Per questo motivo Cristian Doru Bivolaru, romeno di 40 anni, è finito davanti al collegio penale del tribunale di Fermo per essere processato con rito immediato.

L’uomo, difeso dall’avvocato Stefano Chiodini, ha patteggiato una pena di tre anni e quattro mesi di reclusione, più una multa di mille euro.

I fatti si erano consumati, nella notte tra il 29 e 30 gennaio, a Porto Sant’Elpidio, a casa dell’imprenditore elpidiense M.L., che aveva portato con sé la lucciola romena di 46 anni, Ana Maria Mustatea, per trascorrere una serata diversa. La donna, però, d’accordo con i suoi complici, aveva lasciato la porta accostata per permettere il loro ingresso in casa.

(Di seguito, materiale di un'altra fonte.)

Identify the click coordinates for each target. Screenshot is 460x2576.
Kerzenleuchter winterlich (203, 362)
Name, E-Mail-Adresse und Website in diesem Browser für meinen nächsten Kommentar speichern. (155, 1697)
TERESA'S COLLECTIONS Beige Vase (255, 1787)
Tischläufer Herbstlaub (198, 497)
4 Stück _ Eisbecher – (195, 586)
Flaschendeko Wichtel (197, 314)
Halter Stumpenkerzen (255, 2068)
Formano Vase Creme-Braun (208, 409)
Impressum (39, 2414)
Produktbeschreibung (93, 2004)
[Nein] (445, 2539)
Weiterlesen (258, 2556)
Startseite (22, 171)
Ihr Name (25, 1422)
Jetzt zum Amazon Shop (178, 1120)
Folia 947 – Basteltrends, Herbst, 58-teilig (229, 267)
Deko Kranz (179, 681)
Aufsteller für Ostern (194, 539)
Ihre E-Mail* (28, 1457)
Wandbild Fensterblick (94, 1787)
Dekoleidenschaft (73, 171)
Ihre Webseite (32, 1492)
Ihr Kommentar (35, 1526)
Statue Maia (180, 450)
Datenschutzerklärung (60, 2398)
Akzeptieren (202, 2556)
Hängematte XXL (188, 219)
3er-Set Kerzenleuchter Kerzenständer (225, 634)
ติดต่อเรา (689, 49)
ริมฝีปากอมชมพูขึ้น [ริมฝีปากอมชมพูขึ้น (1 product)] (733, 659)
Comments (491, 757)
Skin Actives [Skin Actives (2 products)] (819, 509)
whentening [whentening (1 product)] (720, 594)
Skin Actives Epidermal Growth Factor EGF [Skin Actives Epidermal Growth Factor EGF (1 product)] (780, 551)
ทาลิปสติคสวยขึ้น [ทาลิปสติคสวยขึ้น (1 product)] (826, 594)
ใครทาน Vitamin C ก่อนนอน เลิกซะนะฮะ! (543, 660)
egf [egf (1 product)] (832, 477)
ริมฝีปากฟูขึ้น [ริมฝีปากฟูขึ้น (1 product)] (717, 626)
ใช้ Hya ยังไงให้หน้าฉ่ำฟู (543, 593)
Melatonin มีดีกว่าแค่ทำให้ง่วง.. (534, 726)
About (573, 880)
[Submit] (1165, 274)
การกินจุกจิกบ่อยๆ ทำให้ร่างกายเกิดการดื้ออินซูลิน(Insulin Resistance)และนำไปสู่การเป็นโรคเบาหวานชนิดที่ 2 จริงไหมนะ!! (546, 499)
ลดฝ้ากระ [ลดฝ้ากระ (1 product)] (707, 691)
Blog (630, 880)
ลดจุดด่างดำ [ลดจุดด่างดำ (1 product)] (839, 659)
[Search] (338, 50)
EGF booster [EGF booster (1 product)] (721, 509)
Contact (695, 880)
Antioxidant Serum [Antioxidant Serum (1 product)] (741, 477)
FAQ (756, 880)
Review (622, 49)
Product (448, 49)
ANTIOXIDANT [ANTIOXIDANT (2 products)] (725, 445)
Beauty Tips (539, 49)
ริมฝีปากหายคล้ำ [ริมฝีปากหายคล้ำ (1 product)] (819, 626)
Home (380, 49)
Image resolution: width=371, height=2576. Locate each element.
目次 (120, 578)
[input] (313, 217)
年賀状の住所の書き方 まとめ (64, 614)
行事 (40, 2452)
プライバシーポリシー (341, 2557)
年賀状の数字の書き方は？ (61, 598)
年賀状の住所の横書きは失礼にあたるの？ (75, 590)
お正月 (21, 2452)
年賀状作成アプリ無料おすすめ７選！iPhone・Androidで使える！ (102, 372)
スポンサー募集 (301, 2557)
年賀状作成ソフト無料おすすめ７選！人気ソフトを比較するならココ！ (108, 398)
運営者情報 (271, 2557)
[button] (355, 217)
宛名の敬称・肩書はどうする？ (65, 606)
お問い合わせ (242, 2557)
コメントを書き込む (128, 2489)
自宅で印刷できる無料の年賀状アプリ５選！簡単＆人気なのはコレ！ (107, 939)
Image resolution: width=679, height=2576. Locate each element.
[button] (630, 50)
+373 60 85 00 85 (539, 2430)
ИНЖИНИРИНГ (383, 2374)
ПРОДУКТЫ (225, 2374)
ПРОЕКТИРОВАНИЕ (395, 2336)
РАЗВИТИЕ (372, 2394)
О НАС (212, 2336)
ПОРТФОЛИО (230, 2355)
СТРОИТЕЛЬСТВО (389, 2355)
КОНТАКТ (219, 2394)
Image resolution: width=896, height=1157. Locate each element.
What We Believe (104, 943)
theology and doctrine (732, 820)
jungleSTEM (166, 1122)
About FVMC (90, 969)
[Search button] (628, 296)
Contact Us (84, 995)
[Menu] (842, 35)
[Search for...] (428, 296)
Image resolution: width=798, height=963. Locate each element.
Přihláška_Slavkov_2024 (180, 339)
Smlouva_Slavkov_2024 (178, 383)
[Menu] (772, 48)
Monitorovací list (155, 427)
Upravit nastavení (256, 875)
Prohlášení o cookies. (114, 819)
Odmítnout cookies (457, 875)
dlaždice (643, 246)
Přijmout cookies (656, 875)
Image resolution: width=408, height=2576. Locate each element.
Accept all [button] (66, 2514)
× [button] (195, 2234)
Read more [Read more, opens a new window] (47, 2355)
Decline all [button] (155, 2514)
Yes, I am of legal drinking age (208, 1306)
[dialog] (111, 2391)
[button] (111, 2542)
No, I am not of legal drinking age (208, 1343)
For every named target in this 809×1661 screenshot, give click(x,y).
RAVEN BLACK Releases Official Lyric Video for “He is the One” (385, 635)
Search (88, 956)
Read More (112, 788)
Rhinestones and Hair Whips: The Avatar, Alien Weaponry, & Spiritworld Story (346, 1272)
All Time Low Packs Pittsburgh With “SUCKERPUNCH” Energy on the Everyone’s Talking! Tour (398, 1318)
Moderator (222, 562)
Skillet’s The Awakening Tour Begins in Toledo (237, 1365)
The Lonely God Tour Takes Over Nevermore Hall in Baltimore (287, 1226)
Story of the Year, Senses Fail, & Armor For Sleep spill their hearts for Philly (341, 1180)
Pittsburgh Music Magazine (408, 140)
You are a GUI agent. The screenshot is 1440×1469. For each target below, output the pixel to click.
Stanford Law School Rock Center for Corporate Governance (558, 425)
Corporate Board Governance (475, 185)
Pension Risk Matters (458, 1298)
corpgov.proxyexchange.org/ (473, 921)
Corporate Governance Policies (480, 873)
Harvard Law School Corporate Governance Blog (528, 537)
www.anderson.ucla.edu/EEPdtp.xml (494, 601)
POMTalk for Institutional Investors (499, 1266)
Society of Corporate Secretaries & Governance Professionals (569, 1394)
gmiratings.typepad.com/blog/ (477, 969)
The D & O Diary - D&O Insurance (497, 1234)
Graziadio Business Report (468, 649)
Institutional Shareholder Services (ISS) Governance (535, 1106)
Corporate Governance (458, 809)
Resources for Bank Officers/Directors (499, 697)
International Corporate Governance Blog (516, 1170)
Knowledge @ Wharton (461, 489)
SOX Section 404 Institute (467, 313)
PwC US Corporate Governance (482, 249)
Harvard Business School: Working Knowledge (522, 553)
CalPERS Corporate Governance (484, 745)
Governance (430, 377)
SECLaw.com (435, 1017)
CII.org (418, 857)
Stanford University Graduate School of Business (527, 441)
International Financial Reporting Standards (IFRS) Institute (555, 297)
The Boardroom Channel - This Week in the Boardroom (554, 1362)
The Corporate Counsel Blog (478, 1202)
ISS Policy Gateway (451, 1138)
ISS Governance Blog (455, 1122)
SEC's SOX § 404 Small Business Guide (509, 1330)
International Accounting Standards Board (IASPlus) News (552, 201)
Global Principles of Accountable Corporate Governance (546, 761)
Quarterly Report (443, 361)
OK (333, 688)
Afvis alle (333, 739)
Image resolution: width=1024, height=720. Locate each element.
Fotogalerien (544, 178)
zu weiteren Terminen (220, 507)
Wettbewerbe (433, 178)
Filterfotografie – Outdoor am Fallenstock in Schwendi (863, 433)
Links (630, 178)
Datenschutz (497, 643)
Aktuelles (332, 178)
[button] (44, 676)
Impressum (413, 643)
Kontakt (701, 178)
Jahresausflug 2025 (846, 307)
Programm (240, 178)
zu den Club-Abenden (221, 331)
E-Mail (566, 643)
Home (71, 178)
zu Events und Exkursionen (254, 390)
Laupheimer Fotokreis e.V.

In due avevano fatto irruzione nell’appartamento, avevano assalito l’imprenditore e, dopo averlo picchiato, gli avevano legato mani e piedi con del cavo elettrico. Minacciandolo di morte, erano riusciti a farsi consegnare 3.500 euro, diversi gioielli e oggetti in oro.

Al termine di un’investigazione durata alcune settimane, i colpevoli erano stati identificati dalla polizia di Fermo.

Risalendo dal numero di telefono cellulare (intestato ad una terza persona risultata estranea ai fatti) alla effettiva identità della donna, era stato ricostruito l’accaduto ed era stato dato un nome e un volto ai suoi complici, entrambi con precedenti di polizia per reati contro il patrimonio.

La prima a finire in manette era stata la Mustatea, di fatto domiciliata in Abruzzo. Per lei sono scattate le manette in esecuzione di un’ordinanza di custodia cautelare eseguita in collaborazione con le squadre mobili di Ascoli Piceno e Teramo. I suoi complici invece erano riusciti inizialmente a farla franca. Ad aprile era stato arrestato Bivolaru, rintracciato dai carabinieri in località Ponte San Giovanni, in provincia di Perugia. Poi era toccato all’ultimo componente del terzetto, Marius Daniel Bancila, nei confronti del quale era stato emesso un mandato di arresto europeo. Le autorità di polizia rumene lo avevano catturato il 5 settembre.